The power to regulate navigation is the power to prescribe rules in conformity with which navigation must be carried on. It extends to the persons who conduct it, as well as to the instruments used. Accordingly, the first Congress assembled under the Constitution, passed laws requiring the masters of ships and vessels of the United States to be citizens of the United States, and established many rules for the government and regulation of officers and seamen. (1 Stats. at Large, 55, 131.) These have been from time to time added to and changed; and we are not aware that their validity has been questioned.

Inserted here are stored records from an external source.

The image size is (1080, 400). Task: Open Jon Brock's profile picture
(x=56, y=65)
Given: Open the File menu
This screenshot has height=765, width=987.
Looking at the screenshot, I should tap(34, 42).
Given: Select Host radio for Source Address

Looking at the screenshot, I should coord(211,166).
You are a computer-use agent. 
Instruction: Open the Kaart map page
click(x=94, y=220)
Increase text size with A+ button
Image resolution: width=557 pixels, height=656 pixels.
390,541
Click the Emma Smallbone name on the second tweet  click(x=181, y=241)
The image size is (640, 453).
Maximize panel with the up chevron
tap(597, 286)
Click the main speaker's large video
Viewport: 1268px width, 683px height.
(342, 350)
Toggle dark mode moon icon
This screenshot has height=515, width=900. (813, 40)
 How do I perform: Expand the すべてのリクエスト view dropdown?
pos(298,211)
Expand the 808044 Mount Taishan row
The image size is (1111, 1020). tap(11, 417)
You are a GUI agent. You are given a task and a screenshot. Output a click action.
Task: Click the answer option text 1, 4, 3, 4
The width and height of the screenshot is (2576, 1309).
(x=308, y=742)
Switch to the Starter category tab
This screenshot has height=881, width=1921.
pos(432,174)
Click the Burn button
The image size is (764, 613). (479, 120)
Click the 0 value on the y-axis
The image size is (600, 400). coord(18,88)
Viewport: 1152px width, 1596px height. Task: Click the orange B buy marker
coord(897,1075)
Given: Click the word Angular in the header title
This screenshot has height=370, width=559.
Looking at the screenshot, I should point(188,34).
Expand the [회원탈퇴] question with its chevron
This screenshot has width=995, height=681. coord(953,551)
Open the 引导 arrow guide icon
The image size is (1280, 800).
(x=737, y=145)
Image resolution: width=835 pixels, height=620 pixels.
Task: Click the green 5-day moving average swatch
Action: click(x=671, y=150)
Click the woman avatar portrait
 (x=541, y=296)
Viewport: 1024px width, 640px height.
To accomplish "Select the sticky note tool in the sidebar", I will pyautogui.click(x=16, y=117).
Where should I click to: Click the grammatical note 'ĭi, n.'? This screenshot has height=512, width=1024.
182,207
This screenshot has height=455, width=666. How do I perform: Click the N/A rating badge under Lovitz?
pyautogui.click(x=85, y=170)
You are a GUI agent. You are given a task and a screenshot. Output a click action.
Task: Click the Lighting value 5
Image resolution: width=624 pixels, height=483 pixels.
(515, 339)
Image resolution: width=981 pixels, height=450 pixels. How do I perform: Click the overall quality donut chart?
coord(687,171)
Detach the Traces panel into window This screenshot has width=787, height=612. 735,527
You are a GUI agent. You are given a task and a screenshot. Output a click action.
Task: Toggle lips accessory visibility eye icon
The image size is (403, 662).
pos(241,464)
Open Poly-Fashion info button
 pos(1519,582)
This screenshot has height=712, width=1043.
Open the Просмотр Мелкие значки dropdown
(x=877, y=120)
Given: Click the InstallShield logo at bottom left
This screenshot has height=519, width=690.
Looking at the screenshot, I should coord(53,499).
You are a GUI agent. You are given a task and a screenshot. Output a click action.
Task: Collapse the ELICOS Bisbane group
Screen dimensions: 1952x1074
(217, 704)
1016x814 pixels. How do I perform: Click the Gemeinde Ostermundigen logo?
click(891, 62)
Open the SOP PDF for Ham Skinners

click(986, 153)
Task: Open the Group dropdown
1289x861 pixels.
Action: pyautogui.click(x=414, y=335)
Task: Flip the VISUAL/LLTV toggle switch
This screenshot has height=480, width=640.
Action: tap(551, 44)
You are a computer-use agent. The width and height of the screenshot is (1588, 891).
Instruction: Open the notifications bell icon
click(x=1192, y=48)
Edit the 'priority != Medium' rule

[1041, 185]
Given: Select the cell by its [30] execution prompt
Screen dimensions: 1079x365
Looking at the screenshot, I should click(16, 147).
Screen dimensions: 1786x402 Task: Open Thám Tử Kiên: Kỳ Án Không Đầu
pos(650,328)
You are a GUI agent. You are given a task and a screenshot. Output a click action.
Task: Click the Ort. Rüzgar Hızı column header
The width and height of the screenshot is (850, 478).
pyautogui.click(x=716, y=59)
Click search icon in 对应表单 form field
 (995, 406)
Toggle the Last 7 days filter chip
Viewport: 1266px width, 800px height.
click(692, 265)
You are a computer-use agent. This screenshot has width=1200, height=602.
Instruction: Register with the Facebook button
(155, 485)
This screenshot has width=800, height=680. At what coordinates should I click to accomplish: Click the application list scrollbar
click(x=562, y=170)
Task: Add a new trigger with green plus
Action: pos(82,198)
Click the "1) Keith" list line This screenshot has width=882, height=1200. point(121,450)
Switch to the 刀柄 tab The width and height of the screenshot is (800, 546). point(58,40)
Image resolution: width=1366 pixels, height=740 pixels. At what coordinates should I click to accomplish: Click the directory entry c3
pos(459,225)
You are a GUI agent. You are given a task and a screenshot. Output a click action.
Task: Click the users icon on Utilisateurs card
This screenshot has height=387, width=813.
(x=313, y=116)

Now, a pilot, so far as respects the navigation of the vessel in that part of the voyage which is his pilotage ground, is the temporary master charged with the safety of the vessel and cargo and of the lives of those on board, and intrusted with the command of the crew. He is not only one of the persons engaged in navigation, but he occupies a most important and responsible place among those thus engaged. And if Congress has power to regulate the seamen who assist the pilot in the management of the vessel, a power never denied, we can perceive no valid reason why the pilot should be beyond the reach of the same power. It is true, that according to the usages of modern Commerce on the ocean, the pilot is on board only during a part of the voyage between ports of different states, or between ports of the United States and foreign countries, but if he is on board for such a purpose and during so much of the voyage as to be engaged in navigation, the power to regulate navigation extends to him while thus engaged, as clearly as it would if he were to reman on board throughout the whole passage from port to port. For it is a power which extends to every part of the voyage, and may regulate those who conduct, or assist in conducting navigation in one part of a voyage as much as in another part, or during the whole voyage.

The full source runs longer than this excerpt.